In talking about what took place in learning this skill the theory of experiential learning may also be used as a framework. The theory of experiential learning originated by Steinaker and Bell (1979). The Experiential Taxonomy highlights 4 degrees of learning that the nurse will go through in learning a fresh skill i. e. visibility and participation, id, internalisation and dissemination.

During exposure there's a consciousness of the event and the nurse will have noticed a competent specialist carry out the work. In cases like this I had an awareness of having to have the ability to administer IM injections competently due to the client group engaged. In my first week of placement I observed a professional nurse administering PRN and depot IM injections many times while the nurse spoken me through the procedure detail by detail. As she was demonstrating the task and conversing me through it my thoughts and sense at that time were that I would not be able to bear in mind all the steps had a need to administer the IM shot safely and I got also feeling troubled about potentially leading to pain and/or problems for the patient. Contribution includes the nurse becoming area of the experience. After observing the practice I participated in the pulling up of the treatment and then administering it.

Identification requires the nurse becoming capable in the skill. On reflection when I started on positioning I realised that I'd have to gain all the experience as I possibly could administering IM injections, not just the actual method of providing the injection but also the data to underpin this skill.

Internalisation occurs when the new skill becomes part of everyday activities. Several weeks into my position I felt i experienced eventually become qualified in administering IM injections, my anxieties commenced to lessen and I began to feel well informed which i was becoming proficient in carrying out the task. I found that the more times I completed the task the better I thought about any of it.

Dissemination entails the nurse being able to impact others and showing others how to handle the skill. Although this was only my second positioning Personally i think totally qualified in carrying out the task. I also feel that I've a good knowledge of the underpinning knowledge involved. Therefore Personally i think I would have the ability to educate others how to do this.

On reflection I do not think I'd have learned this skill some other way, I've realised that first anxieties about conducting a new job are standard. But I am going to have to remember this will complete when i practice more and become more experienced.

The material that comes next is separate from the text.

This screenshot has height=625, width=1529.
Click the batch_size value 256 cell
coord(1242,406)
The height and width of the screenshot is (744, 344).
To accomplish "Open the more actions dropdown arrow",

I also have realised through reflection the importance of having underpinning knowledge with regards to scientific skills and understanding why we do things somewhat than simply simply learning how to do them.

In summary, this project has explored one professional medical skill in which I have gained competence. A rationale was provided in that IM injections are an important part of each day life for your client group engaged. IM injections are considered to be always a routine procedure, it is a valuable and necessary skill for nurses. To provide safe practice and ensure appropriate and therapeutic medication supervision, the nurse should use professional medical judgement when choosing the treatment site, understand the relevant anatomy and physiology, as well as the rules for administering an IM injection. By by using a reflective model and theory in relation to experiential learning I've discussed my very own personal and professional development in terms' of my knowledge and skill acquisition in this area of professional medical practice.